— START OF Data in this exercise —
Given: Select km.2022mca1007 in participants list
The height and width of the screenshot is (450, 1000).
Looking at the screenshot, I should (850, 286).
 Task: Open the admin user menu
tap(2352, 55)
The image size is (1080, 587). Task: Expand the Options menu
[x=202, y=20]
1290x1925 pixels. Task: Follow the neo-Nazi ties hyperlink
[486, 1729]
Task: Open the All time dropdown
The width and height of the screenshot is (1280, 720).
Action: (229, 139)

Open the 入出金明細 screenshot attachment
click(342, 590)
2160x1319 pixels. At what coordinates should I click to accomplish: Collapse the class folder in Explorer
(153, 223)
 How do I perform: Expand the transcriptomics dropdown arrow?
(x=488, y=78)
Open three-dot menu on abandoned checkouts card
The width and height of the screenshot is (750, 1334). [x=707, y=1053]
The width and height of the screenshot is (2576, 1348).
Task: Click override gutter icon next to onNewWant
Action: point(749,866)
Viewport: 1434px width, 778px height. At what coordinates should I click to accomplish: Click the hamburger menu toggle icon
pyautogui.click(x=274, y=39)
— END OF Data in this exercise —
- _Directions for this task_
Give the material above as a numbered list, starting at the line that contains "Open the 入出金明細 screenshot attachment" and running through the end of the material, with blank lines left out.

- _Solution_
1. Open the 入出金明細 screenshot attachment
2. click(342, 590)
3. 2160x1319 pixels. At what coordinates should I click to accomplish: Collapse the class folder in Explorer
4. (153, 223)
5.  How do I perform: Expand the transcriptomics dropdown arrow?
6. (x=488, y=78)
7. Open three-dot menu on abandoned checkouts card
8. The width and height of the screenshot is (750, 1334). [x=707, y=1053]
9. The width and height of the screenshot is (2576, 1348).
10. Task: Click override gutter icon next to onNewWant
11. Action: point(749,866)
12. Viewport: 1434px width, 778px height. At what coordinates should I click to accomplish: Click the hamburger menu toggle icon
13. pyautogui.click(x=274, y=39)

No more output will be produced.